A systematic method for optimizing multivariate discriminants is developed and applied to the important example of a light Higgs boson search at the Tevatron and the LHC. The Significance Improvement Characteristic (SIC), defined as the signal efficiency of a cut or multivariate discriminant divided by the square root of the background efficiency, is shown to be an extremely powerful visualization tool. SIC curves demonstrate numerical instabilities in the multivariate discriminants, show convergence as the number of variables is increased, and display the sensitivity to the optimal cut values. For our application, we concentrate on Higgs boson production in association with a W or Z boson with H -> bb and compare to the irreducible standard model background, Z/W + bb. We explore thousands of experimentally motivated, physically motivated, and unmotivated single variable discriminants. Along with the standard kinematic variables, a number of new ones, such as twist, are described which should have applicability to many processes. We find that some single variables, such as the pull angle, are weak discriminants, but when combined with others they provide important marginal improvement. We also find that multiple Higgs boson-candidate mass measures, such as from mild and aggressively trimmed jets, when combined may provide additional discriminating power.
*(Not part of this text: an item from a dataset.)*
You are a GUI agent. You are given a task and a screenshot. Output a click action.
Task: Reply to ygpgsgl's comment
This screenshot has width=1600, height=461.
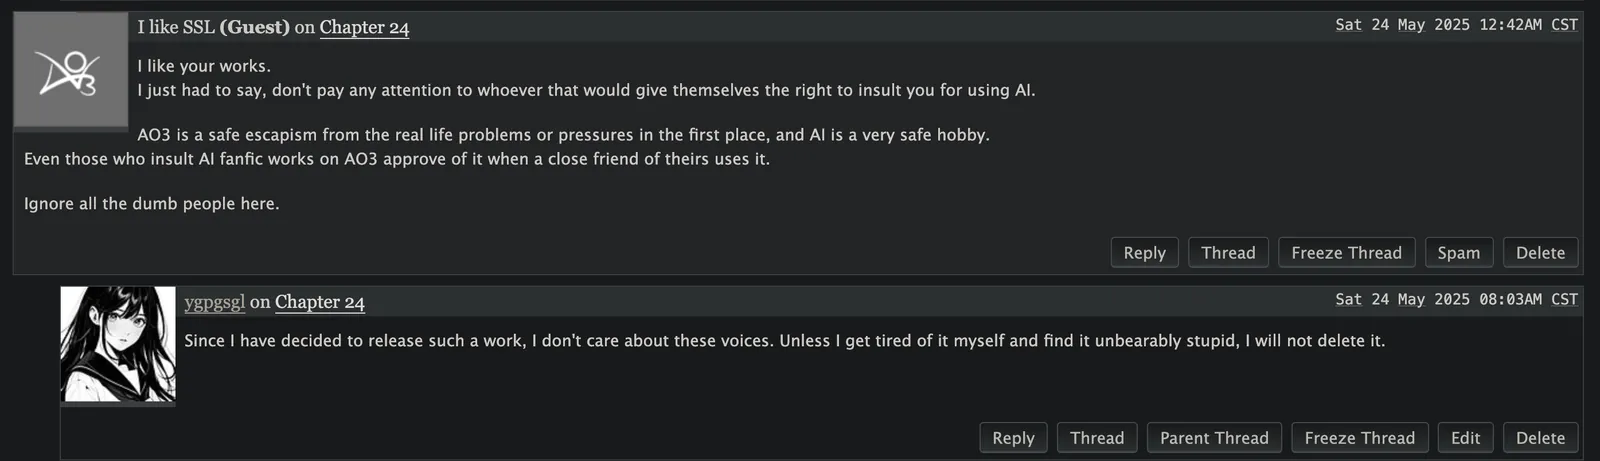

Comparing the significance improvement from our variables to those used in recent CDF and DZero searches, we find that a 10-20% improvement in significance against Z/W + bb is possible. Our analysis also suggests that the H + W/Z channel with H -> bb is also viable at the LHC, without requiring a hard cut on the W/Z transverse momentum.

Figures (29)

• Figure 1: Some lab-frame kinematic variables for $ZH$ signal (solid blue) and $Z b\bar{b}$ background (hashed red) at the LHC. Events satisfy selection cuts and the Higgs mass window cut, $90\,\mathrm{GeV} < {m_{b\bar{b}}} < 124\,\mathrm{GeV}$ . Horizontal axes are in radians or GeV as appropriate, and vertical axes are in arbitrary units with signal and background normalized to the same area.
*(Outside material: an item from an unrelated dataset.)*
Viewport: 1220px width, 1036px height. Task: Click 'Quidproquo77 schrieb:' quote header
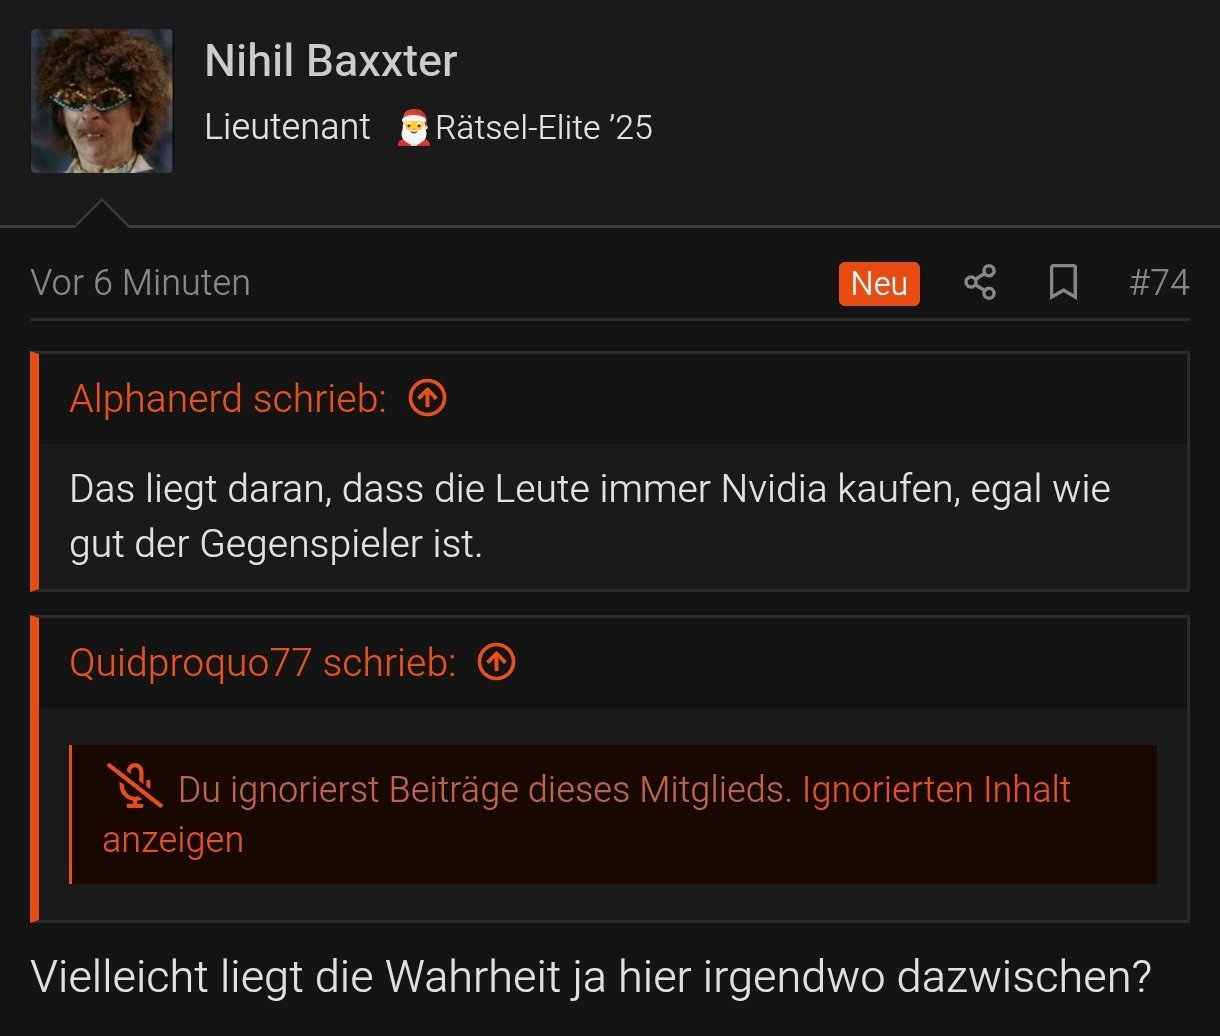click(x=263, y=662)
• Figure 2: $\Delta \eta_{b \bar{b}}$ vs $\Delta \phi_{b \bar{b}}$ for the Higgs boson signal (left) and the $gg$ initiated $Z b\bar{b}$ background dominant at the LHC (right). This is at the hard parton level, and for $p_T^H>50$ GeV. The difference is less dramatic for lower $p_T$ or for the Tevatron, where the $q \bar{q}$-initiated background dominates. Absolute values could also be taken for $b$ indistinguishable from $\bar{b}$.
• Figure 3: Twist angle $\tau$ in 3D with the $b$ and $\bar{b}$ emerging from the interaction point. The twist angle is defined to be boost invariant and does not exactly correspond to the physical rotation angle of a plane. The case shown, however, has no longitudinal boost.
• Figure 4: Twist angle distributions for $ZH$ signal (solid blue) and $Z {b\bar{b}}$ background (hashed red), for the LHC with no $p_T^Z$ cut. Madgraph hard parton-level with no cuts (top) and showered jet-level with detector cuts (bottom). Both are shown only in the Higgs mass-window, $90\,\mathrm{GeV} < {m_{b\bar{b}}} < 124\,\mathrm{GeV}$ . Vertical axes are in arbitrary units with signal and background normalized to the same area.
• Figure 5: Helicity angle $\theta_h$ and azilicity angle $\phi_{a}$ for $H \rightarrow b \bar{b}$. Angles can also be defined for the leptons on the $Z \rightarrow \ell^+ \ell^-$ side of the event.